* Task requirements: Print the line that has "Click the bread" in it, then every remaining line of the data, exactly and without anything extra.

* Entries supplied:

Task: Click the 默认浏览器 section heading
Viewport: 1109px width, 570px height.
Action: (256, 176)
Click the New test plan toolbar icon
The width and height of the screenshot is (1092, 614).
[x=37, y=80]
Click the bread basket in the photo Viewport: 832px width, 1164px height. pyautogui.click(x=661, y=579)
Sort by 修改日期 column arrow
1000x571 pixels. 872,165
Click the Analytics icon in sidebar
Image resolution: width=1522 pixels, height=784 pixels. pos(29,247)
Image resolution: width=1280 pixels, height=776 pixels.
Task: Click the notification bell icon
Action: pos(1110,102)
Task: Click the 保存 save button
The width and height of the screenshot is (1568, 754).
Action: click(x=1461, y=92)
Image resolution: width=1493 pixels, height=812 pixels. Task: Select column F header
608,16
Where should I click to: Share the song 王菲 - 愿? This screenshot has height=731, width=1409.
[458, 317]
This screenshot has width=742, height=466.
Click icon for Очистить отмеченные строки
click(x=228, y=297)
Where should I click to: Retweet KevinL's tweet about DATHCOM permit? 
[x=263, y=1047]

* The completed task:
Click the bread basket in the photo Viewport: 832px width, 1164px height. pyautogui.click(x=661, y=579)
Sort by 修改日期 column arrow
1000x571 pixels. 872,165
Click the Analytics icon in sidebar
Image resolution: width=1522 pixels, height=784 pixels. pos(29,247)
Image resolution: width=1280 pixels, height=776 pixels.
Task: Click the notification bell icon
Action: pos(1110,102)
Task: Click the 保存 save button
The width and height of the screenshot is (1568, 754).
Action: click(x=1461, y=92)
Image resolution: width=1493 pixels, height=812 pixels. Task: Select column F header
608,16
Where should I click to: Share the song 王菲 - 愿? This screenshot has height=731, width=1409.
[458, 317]
This screenshot has width=742, height=466.
Click icon for Очистить отмеченные строки
click(x=228, y=297)
Where should I click to: Retweet KevinL's tweet about DATHCOM permit? 
[x=263, y=1047]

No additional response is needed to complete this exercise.